→ DESCRIPTION OF THE TASK
From the first line of the data through the line containing "#vbmenu_qlinks# (278, 180)", transcribe each line exactly. Pictures do not belong in the copy.

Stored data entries
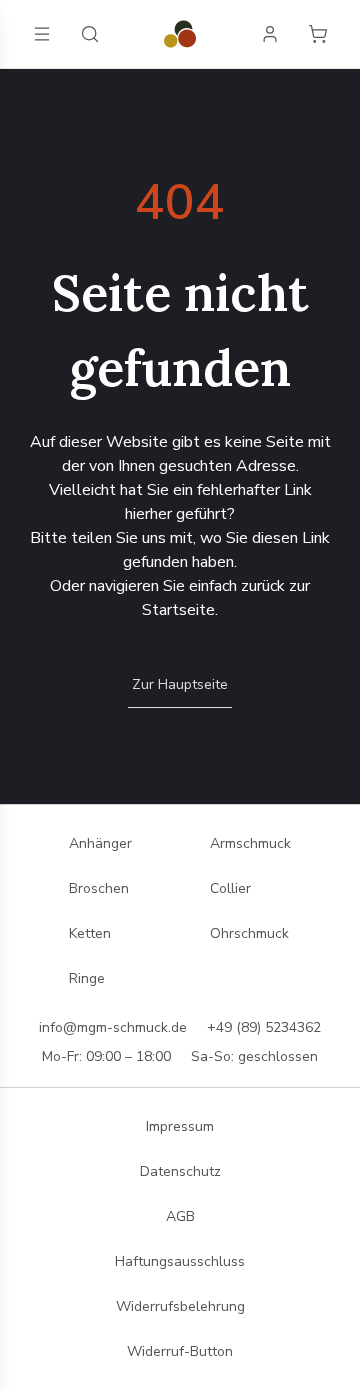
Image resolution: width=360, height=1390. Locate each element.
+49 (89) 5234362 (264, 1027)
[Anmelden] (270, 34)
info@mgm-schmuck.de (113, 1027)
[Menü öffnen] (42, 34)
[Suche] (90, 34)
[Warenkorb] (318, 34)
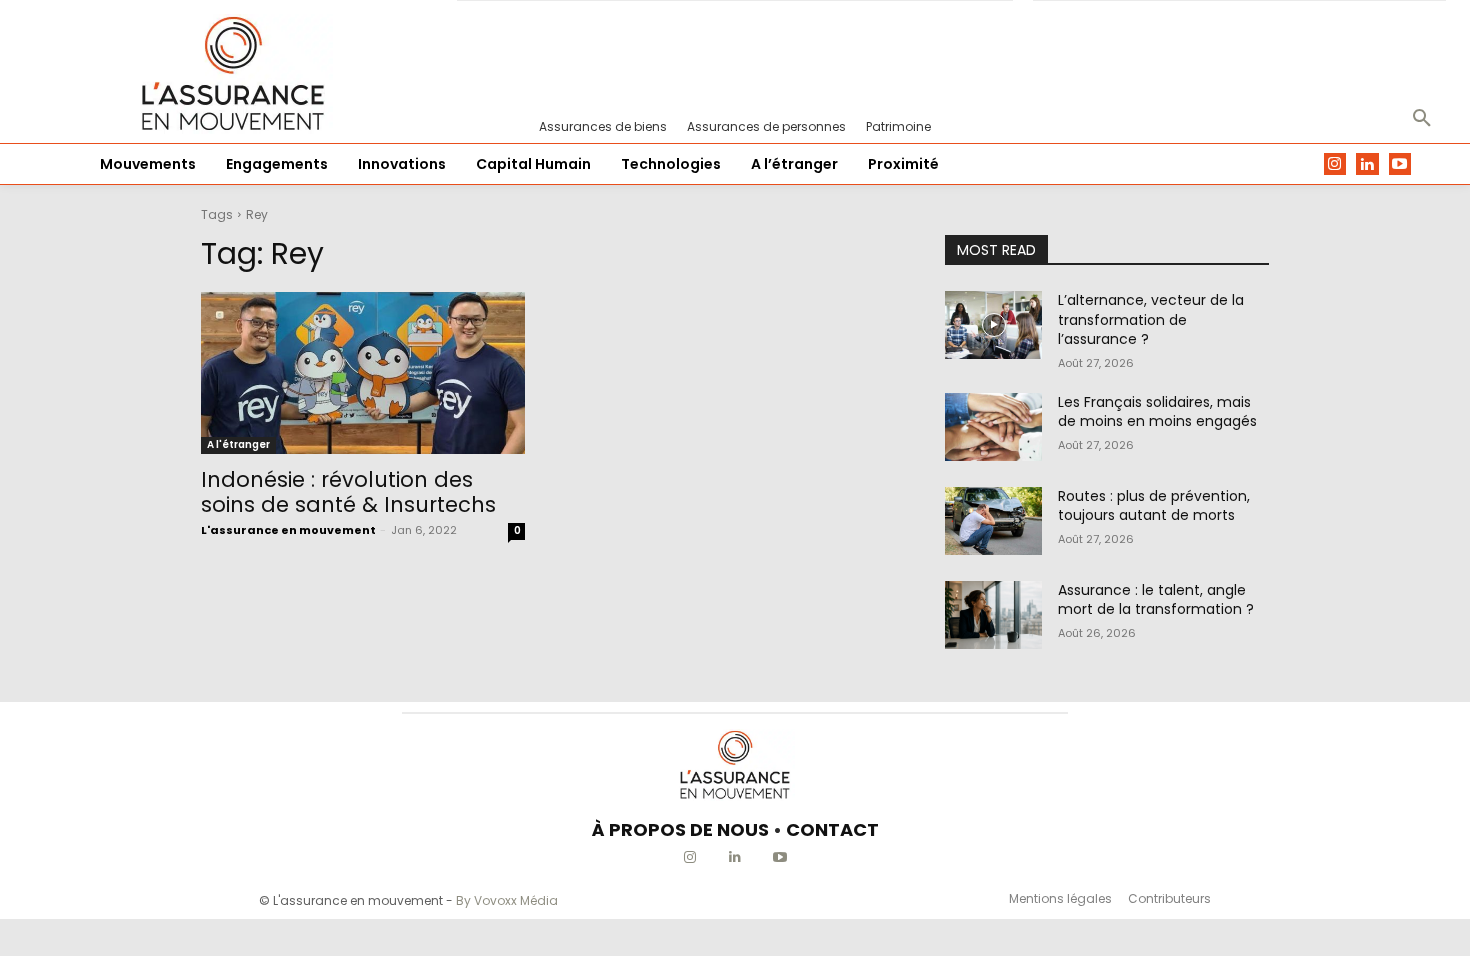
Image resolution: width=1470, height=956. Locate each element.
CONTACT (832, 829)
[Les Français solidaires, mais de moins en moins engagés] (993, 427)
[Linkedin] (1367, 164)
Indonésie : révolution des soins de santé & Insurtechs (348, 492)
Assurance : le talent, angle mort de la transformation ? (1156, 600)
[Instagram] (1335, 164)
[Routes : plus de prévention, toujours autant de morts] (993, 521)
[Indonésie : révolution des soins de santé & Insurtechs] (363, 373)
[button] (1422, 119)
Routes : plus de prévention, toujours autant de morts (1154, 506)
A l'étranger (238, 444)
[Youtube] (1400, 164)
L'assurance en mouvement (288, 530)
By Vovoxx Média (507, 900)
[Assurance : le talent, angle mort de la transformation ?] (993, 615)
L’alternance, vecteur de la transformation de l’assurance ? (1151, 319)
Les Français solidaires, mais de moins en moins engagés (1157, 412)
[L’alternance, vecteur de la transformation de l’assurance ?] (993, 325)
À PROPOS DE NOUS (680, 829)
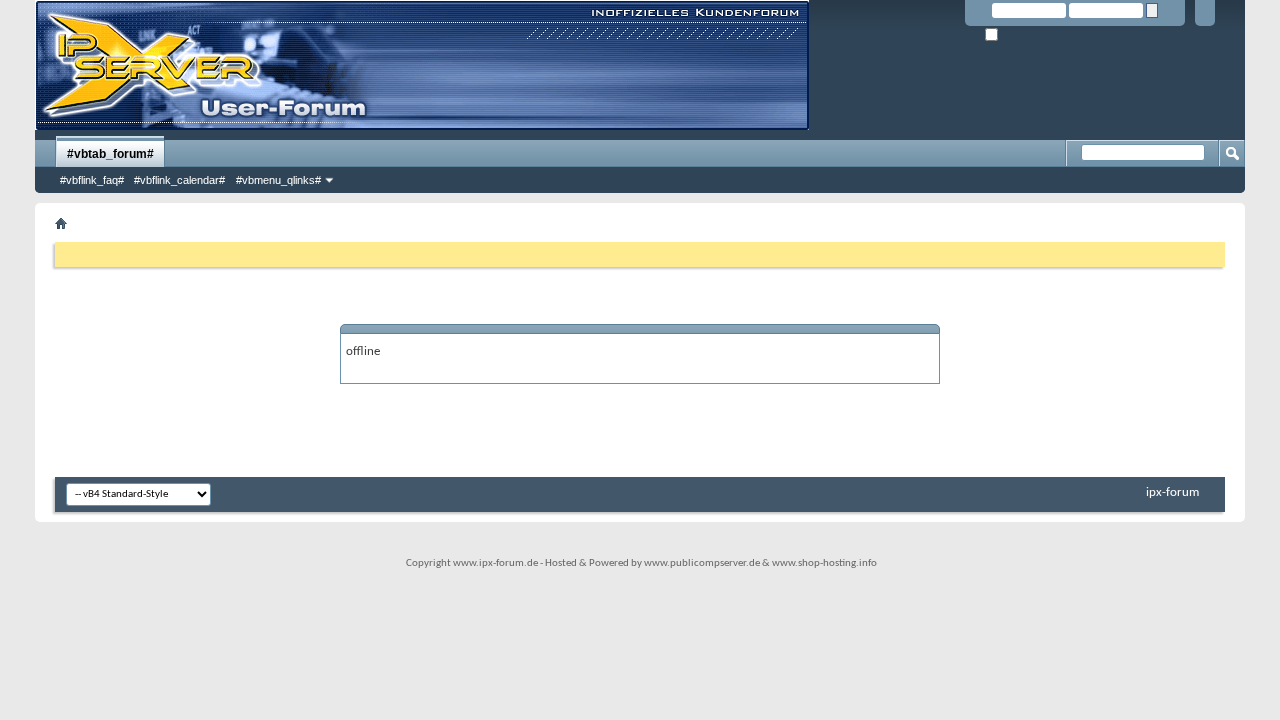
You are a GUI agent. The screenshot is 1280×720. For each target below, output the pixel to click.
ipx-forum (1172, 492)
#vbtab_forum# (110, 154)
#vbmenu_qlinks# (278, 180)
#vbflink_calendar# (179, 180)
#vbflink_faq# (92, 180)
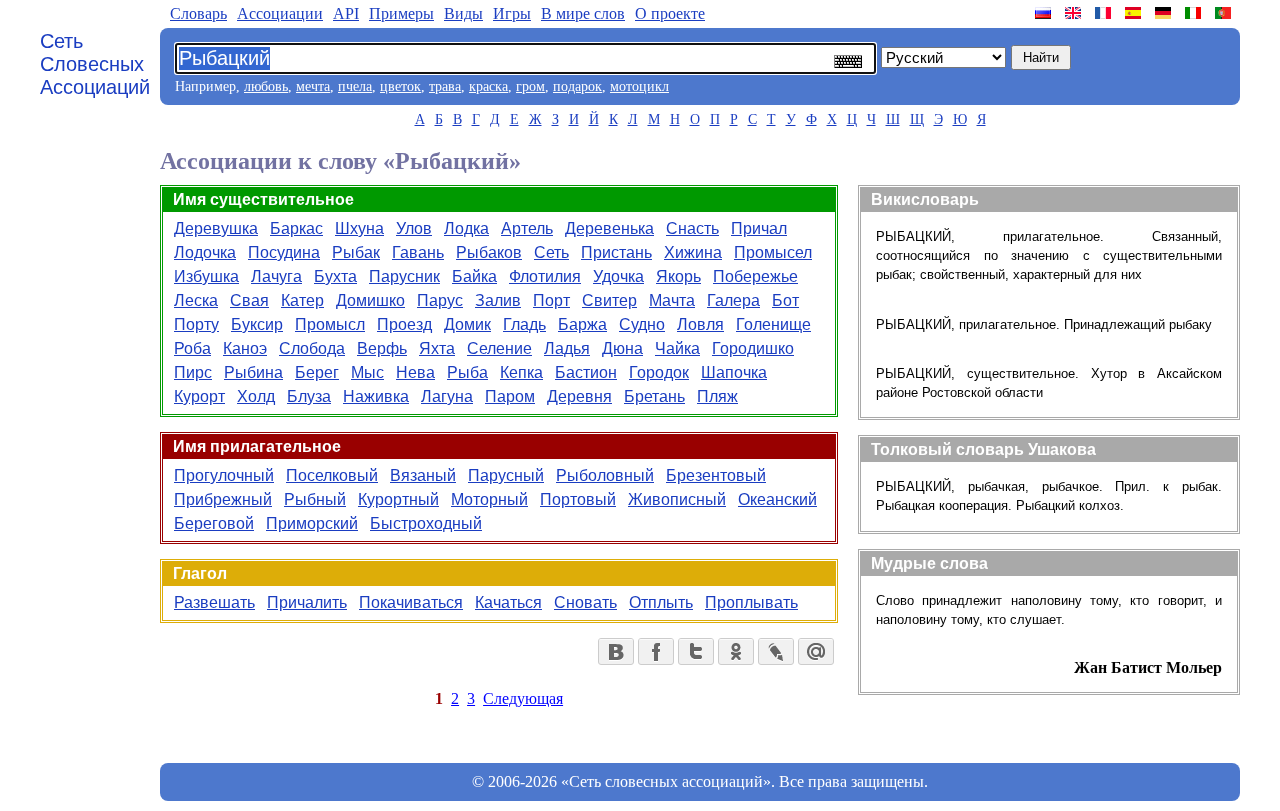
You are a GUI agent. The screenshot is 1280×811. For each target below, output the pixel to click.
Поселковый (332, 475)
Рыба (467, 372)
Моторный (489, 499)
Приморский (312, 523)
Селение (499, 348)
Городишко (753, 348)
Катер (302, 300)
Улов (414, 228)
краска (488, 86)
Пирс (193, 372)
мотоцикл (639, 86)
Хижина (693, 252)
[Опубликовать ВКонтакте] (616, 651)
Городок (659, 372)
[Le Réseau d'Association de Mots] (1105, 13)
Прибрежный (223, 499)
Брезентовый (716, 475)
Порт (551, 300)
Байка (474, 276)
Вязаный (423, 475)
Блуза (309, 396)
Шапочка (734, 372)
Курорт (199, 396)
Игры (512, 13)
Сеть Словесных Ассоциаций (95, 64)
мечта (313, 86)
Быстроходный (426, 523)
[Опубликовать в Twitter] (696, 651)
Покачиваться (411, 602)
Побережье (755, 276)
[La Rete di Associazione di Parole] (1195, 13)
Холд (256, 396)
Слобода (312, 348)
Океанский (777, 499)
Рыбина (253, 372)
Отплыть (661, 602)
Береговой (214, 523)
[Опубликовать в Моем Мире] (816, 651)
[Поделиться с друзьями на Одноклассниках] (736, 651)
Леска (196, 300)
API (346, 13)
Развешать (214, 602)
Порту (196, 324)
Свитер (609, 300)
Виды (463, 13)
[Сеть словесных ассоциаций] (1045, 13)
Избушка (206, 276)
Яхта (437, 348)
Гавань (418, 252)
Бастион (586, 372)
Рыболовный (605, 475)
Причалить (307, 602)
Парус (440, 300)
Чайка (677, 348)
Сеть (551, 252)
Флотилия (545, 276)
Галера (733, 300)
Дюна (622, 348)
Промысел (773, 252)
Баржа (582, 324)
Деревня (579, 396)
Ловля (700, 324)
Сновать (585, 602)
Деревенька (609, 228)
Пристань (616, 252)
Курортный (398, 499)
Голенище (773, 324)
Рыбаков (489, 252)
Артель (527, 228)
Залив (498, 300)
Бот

→ WRITTEN RESPONSE
Image resolution: width=360, height=1390. Locate each element.
+49 (89) 5234362 (264, 1027)
[Anmelden] (270, 34)
info@mgm-schmuck.de (113, 1027)
[Menü öffnen] (42, 34)
[Suche] (90, 34)
[Warenkorb] (318, 34)
Image resolution: width=1470, height=956. Locate each element.
CONTACT (832, 829)
[Les Français solidaires, mais de moins en moins engagés] (993, 427)
[Linkedin] (1367, 164)
Indonésie : révolution des soins de santé & Insurtechs (348, 492)
Assurance : le talent, angle mort de la transformation ? (1156, 600)
[Instagram] (1335, 164)
[Routes : plus de prévention, toujours autant de morts] (993, 521)
[Indonésie : révolution des soins de santé & Insurtechs] (363, 373)
[button] (1422, 119)
Routes : plus de prévention, toujours autant de morts (1154, 506)
A l'étranger (238, 444)
[Youtube] (1400, 164)
L'assurance en mouvement (288, 530)
By Vovoxx Média (507, 900)
[Assurance : le talent, angle mort de la transformation ?] (993, 615)
L’alternance, vecteur de la transformation de l’assurance ? (1151, 319)
Les Français solidaires, mais de moins en moins engagés (1157, 412)
[L’alternance, vecteur de la transformation de l’assurance ?] (993, 325)
À PROPOS DE NOUS (680, 829)
You are a GUI agent. The screenshot is 1280×720. For each target below, output the pixel to click.
ipx-forum (1172, 492)
#vbtab_forum# (110, 154)
#vbmenu_qlinks# (278, 180)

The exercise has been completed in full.